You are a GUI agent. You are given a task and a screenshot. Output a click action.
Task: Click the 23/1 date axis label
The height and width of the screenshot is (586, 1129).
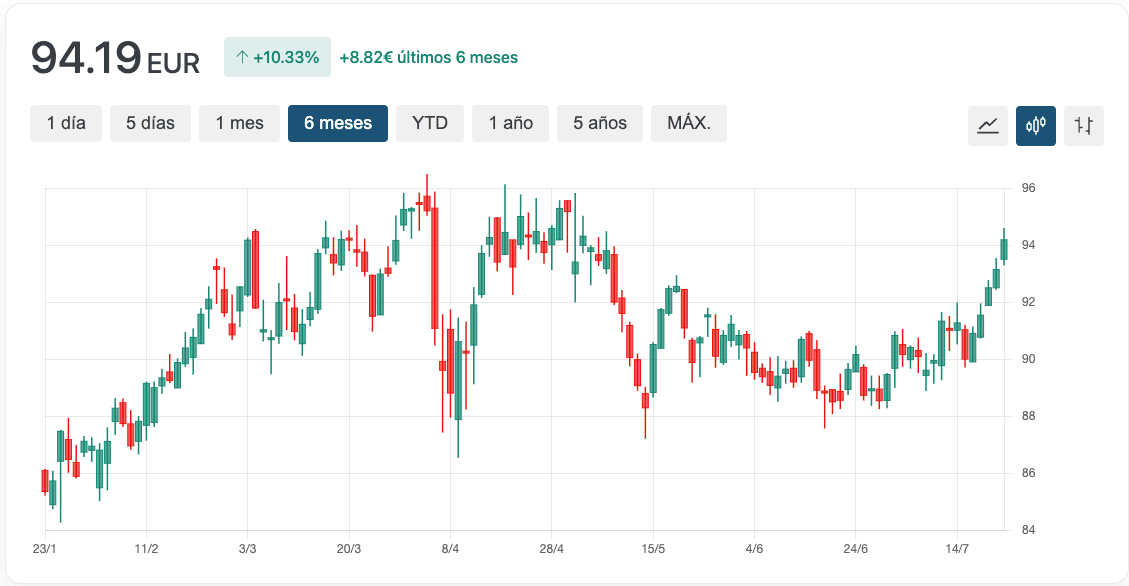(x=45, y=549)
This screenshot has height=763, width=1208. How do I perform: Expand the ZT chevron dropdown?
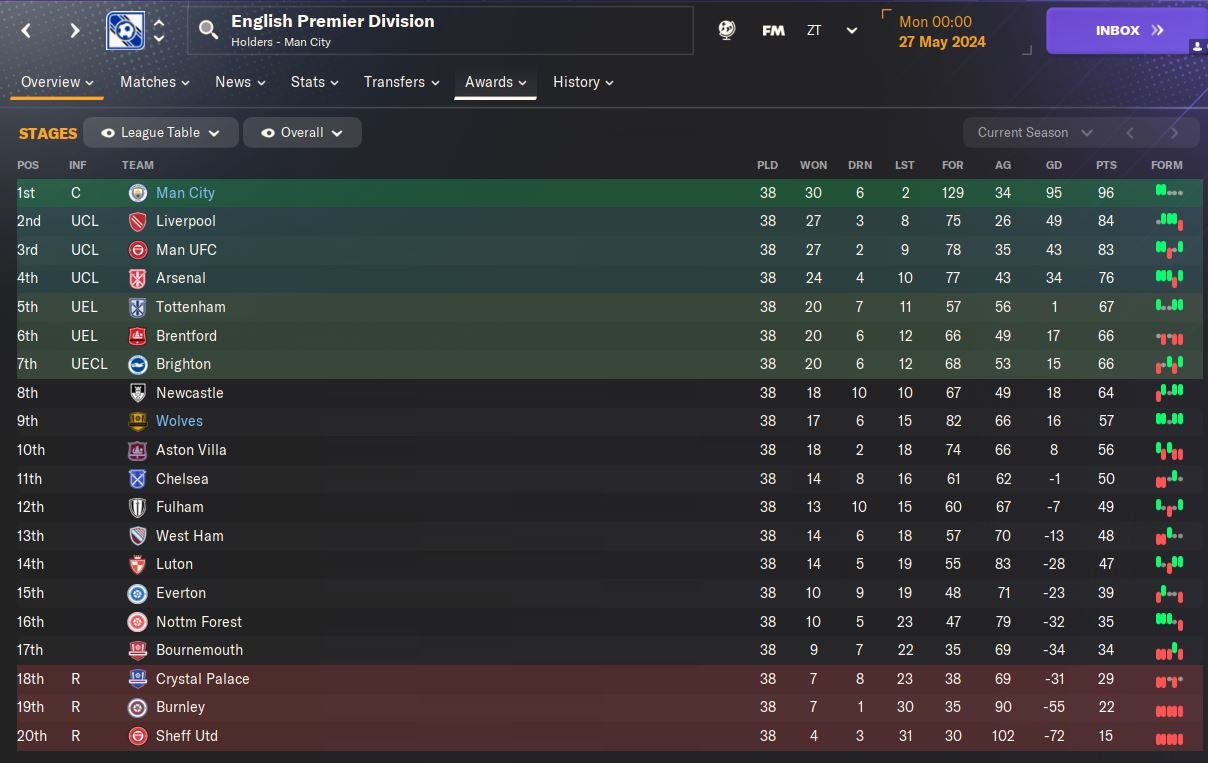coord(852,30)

Exercise
Copy all of the data above exactly. Leave out every picture.

Solution for this task
You are a GUI agent. You are given a task and a screenshot. Output a click action.
Task: Click the 23/1 date axis label
The height and width of the screenshot is (586, 1129).
(x=45, y=549)
This screenshot has height=763, width=1208. How do I perform: Expand the ZT chevron dropdown?
coord(852,30)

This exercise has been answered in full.